May I ask how? I'd be interested in seeing what makes it that obvious lol.

Lol Nah, it's too grandiose for me. My spirit animal is a blanket.
And here I thought it was your official title.

Ya, it goes back to what you said about some partners being draining. That's why I think polyamory is the way to go. It all really comes down to the concept of attachment. When you get too attached to someone, you're just leaving yourself vulnerable.

The bottom line is neglect plagues humanity.
You make a good point. But I think it's strange. . . On one hand I've seen a lot of people argue that monogamy is unnatural. But at the same time few couples are able to stay that course without jealousy causing issues somewhere down the line.
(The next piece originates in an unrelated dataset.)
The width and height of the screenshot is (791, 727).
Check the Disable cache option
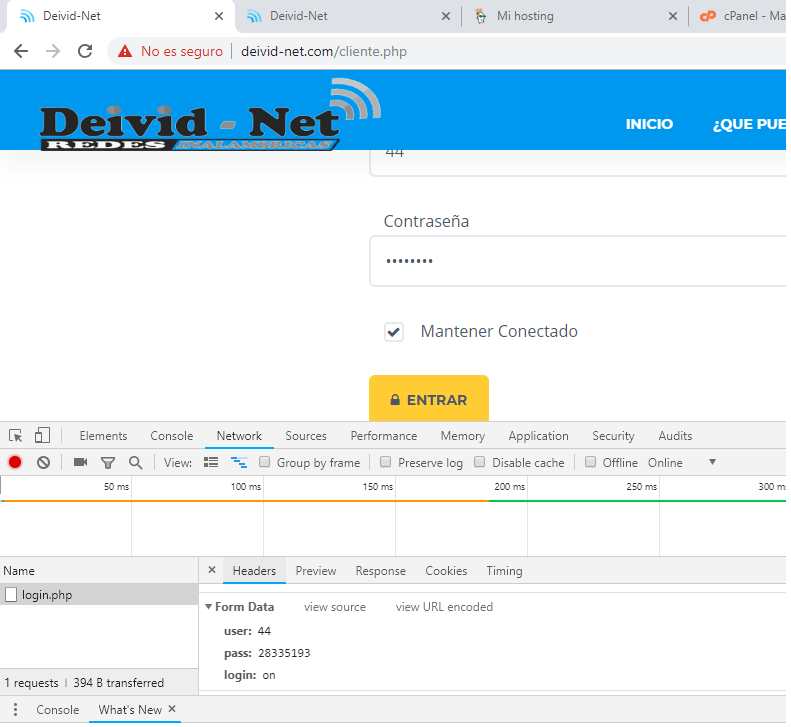tap(480, 463)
You can see it in the hyprocisy of cheaters who get angry if they find out their partner was cheating on them. Yes, centering all of your needs on one person is draining and asking for a lot but at the same time a lot of people want to be at the center of their partner's wants and desires. Humans love very strangely.
 

Aero

Superstar
Joined
Mar 13, 2017
Messages
5,910
May I ask how? I'd be interested in seeing what makes it that obvious lol.
It's said that people born under Aquarius are highly intellectual. So like I was saying you seem smart, and interested in educating yourself. Of course, I'm hardly an expert in Astrology.
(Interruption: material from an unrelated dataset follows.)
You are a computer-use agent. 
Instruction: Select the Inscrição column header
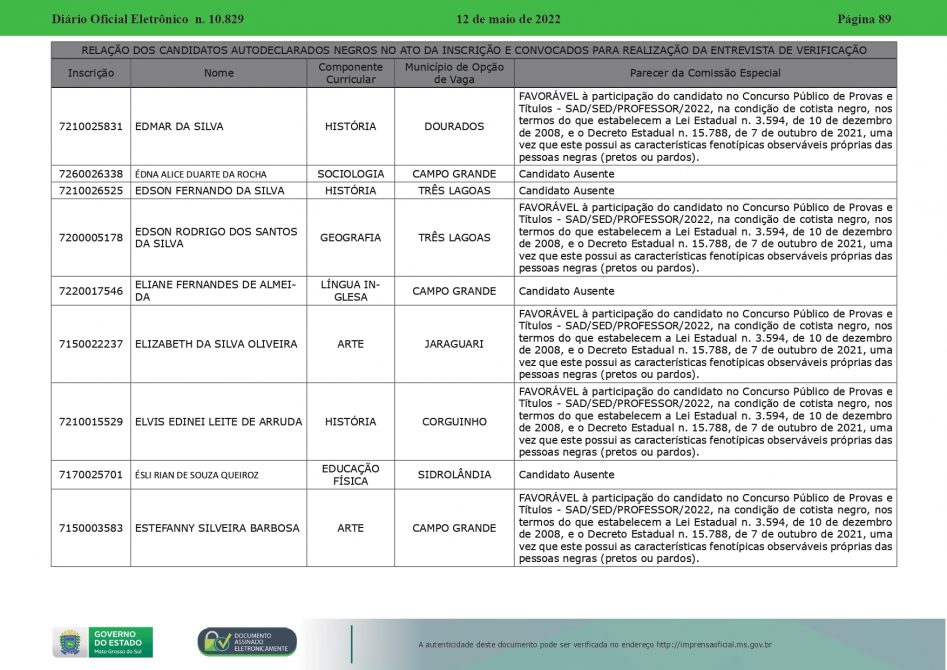(91, 73)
My sign is a crab. Make sense yet?

And here I thought it was your official title.
LOL, it might be the title other people give me but it's not reality.

Straight up its people's whole job to make shit up about me. The truth is I'm just a big kid with a magic blanket.

You make a good point. But I think it's strange. . . On one hand I've seen a lot of people argue that monogamy is unnatural. But at the same time few couples are able to stay that course without jealousy causing issues somewhere down the line. You can see it in the hyprocisy of cheaters who get angry if they find out their partner was cheating on them. Yes, centering all of your needs on one person is draining and asking for a lot but at the same time a lot of people want to be at the center of their partner's wants and desires. Humans love very strangely.
Yeah, IDK if cheating and jealousy are the real issues when couples break up. I would argue money is the main factor, but let's try to unpack the concept of cheating. We need to answer the question, why do people cheat? And that isn't easy. Some people are just hyper-sexual or thrill-seekers. My theory is that cheating mostly happens out of boredom in the bedroom.

All I'm saying is for me to only sleep with one woman; she better be down for some kinky stuff. I don't mean going the whole 9 yards. But she better at least be down to roleplay as a hooker from time to time.
 

Tikawanda

Established
Joined
Jul 31, 2017
Messages
205
I'm not really down with polygamy, but at the same time it's one of those things that I don't necessarily condemn as long as it's between consenting adults.